Despite the lower upfront costs associated with search engine optimization (SEO), pay-per-click (PPC) remains to be one of the favorite strategies among digital marketers. This is because PPC provides faster results compared to SEO. With PPC, you can see a change in your traffic even less than a day after you launch your campaign. PPC is also cost-effective since you only need to pay based on how many clicks your ads got.
Despite these advantages, PPC has a few downsides. For one, without proper planning and budgeting, it’s easy to sink thousands of dollars into an ineffective PPC strategy. PPC isn’t just about investing the most money. It’s about investing in the right keywords and platforms. Most companies even work with PPC experts and agencies to guarantee the success of their PPC campaigns.
We asked some PPC management experts on their tried-and-tested tips for a successful PPC strategy, and we’ve listed them down for you to use in your campaigns.
Use single keyword ad groups (SKAG)
SKAG allows you to build laser-focused ad campaigns for your business. Through SKAG, you can target one keyword but use different match types company targets a single keyword by using multiple match types:
- Exact: [skincare products for oily skin]
- Phrase: “skincare products for oily skin”
- Broad: +skincare +products +for +oily +skin
With SKAG, you can increase your click-through rate (CTR) and decrease your cost-per-click (CPC). It can also allow you to write ads and build landing pages that are more relevant to your users’ needs, which makes them more effective.
This strategy is more aggressive and expensive than others because it targets broad searches, but compared to targeting generic keywords, SKAG still leads you to users who are interested in your business. However, since it’s a more expensive strategy, you may want to review data from previous PPC campaigns to determine what the best phrases are to target. Work with five SKAG at most. Running too many will make your campaign disorganized and bloat your PPC budget.
Run A/B testing regularly
A huge part of an effective PPC campaign is writing effective ads that will encourage users to click. How do you figure out how to make your ads to be more enticing?
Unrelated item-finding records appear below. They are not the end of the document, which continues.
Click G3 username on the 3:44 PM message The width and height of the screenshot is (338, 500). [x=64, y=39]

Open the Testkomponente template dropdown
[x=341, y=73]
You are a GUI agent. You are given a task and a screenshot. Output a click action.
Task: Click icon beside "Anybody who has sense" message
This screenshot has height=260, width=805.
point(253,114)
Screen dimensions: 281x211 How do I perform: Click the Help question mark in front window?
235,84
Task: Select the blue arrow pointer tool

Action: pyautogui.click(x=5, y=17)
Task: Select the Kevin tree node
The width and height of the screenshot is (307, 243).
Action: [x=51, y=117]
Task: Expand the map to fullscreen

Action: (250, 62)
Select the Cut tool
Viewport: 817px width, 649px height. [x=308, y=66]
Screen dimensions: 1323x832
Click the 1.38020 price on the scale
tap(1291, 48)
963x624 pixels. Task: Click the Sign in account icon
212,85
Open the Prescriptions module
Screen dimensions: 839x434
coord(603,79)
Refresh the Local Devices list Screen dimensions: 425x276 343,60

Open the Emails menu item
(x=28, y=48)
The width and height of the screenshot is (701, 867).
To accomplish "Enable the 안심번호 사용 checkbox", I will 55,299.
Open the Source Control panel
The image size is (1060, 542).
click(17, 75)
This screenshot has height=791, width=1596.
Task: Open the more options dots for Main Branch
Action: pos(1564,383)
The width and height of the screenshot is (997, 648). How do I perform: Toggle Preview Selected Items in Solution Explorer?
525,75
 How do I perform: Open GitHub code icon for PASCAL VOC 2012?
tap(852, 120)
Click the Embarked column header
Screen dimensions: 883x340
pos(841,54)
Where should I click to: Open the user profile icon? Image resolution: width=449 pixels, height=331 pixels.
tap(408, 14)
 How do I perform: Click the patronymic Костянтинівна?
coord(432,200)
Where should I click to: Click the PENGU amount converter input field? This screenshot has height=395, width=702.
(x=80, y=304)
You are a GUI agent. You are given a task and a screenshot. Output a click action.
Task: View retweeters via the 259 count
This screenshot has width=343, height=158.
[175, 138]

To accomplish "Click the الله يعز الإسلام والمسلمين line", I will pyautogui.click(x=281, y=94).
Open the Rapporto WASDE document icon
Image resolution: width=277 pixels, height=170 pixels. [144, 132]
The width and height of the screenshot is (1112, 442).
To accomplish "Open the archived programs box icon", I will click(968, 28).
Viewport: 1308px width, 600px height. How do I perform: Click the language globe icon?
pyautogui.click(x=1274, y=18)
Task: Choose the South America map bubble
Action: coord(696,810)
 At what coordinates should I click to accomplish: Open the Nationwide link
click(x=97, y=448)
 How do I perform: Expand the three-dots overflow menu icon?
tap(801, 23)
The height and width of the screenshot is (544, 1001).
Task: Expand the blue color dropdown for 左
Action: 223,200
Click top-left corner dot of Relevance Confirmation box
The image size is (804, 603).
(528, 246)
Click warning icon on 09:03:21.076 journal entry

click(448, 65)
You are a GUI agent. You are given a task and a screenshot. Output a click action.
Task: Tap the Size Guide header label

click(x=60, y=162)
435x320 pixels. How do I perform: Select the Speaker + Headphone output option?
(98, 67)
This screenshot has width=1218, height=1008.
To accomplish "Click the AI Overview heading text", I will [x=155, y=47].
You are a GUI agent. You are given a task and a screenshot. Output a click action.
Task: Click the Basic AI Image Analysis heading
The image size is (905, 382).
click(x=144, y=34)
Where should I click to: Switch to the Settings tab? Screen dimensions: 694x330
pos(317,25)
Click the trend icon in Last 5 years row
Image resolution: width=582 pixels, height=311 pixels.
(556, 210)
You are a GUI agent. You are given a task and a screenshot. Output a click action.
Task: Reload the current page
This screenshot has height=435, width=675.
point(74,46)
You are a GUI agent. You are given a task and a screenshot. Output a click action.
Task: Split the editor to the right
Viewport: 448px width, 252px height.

The answer is A/B testing. This is where you release two versions of an ad and compare which one performs better. Continue running tests and modifying your variables until you narrow down the factors that make a successful ad. This data is helpful for your business because it reflects your consumer base’s preferences. By knowing what language resonates with them, you can incorporate that in other site elements like content or product listings.
When you’re writing your ad drafts, consider the following questions:
- What are your target market’s needs?
- What unique benefits can you offer your consumers?
- What is the user intent from this search?
- What language is appropriate?
Aside from the ad itself, you should also run A/B testing on your landing pages. While an ad’s goal is to get clicks, it ultimately falls on your landing pages to close the deal. If your landing pages are underperforming, you can easily spot that when you have high traffic but a stagnant conversion rate.
Don’t overlook other platforms
While Google may be the biggest search engine globally, don’t neglect advertising on other search engines and social media sites like Bing, Facebook, Instagram, etc. Bing still holds 30% of search engine traffic and it also offers cheaper ad rates than Google. Meanwhile, Facebook has 2.8 billion active users and a sophisticated ad targeting algorithm. Expanding your ad placement can boost your brand visibility significantly. Another benefit is that most businesses are focused on advertising on Google, so by targeting other search engines, you’re likely to face less competition for high volume keywords.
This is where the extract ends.